I got to the hotel, my red cape flying in the wild wind. The doorman held the door for me.
I wondered, “Does he know? Does he care?”

It was midnight, so the lobby was deserted, and the elevators took me straight up.
I found the room and stood examining the brass numbers on the door, then I knocked.
An average, blond man opened the door. He was Swedish. I told him that I needed to call the office. He sat on the edge of his bed and waited. When I hung up, he asked how much?
“300.”
He asked if we took American Express Travelers Checks. I said yes.
He paid me.

I went to the bathroom, and buried the checks within the top of my teddy.
I peeled my jeans off and shook out of my blouse, placing everything neatly on a small chair.
I stood in front of the bathroom mirror and just stared at my eyes.
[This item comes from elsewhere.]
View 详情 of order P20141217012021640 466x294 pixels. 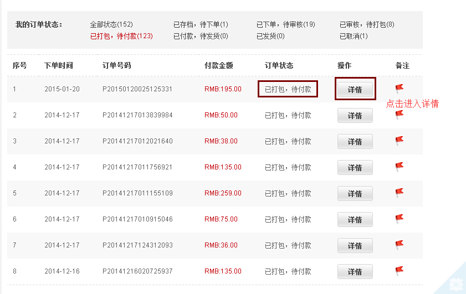click(x=355, y=141)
I came out and saw that he was nude beneath the hotel’s snow-white sheets.
I straddled him. I felt the traveler’s checks prick my breast.

I kissed his chest licking the furry hairs, trailing my tongue lower and lower.
“Yes,” he groaned, as I wrapped my mouth around his smallness. He came swiftly.
“God! You professional girls are so good; no one else can make me feel so good.”
The thought ran through my mind that he was my first john.
How strange that he would mistake me for a pro.
I called the office to tell them I was done. They told me to go to another address.
I went home instead. My lover tried to erase the john’s touch, but it was too late.
No amount of lovemaking could erase that night.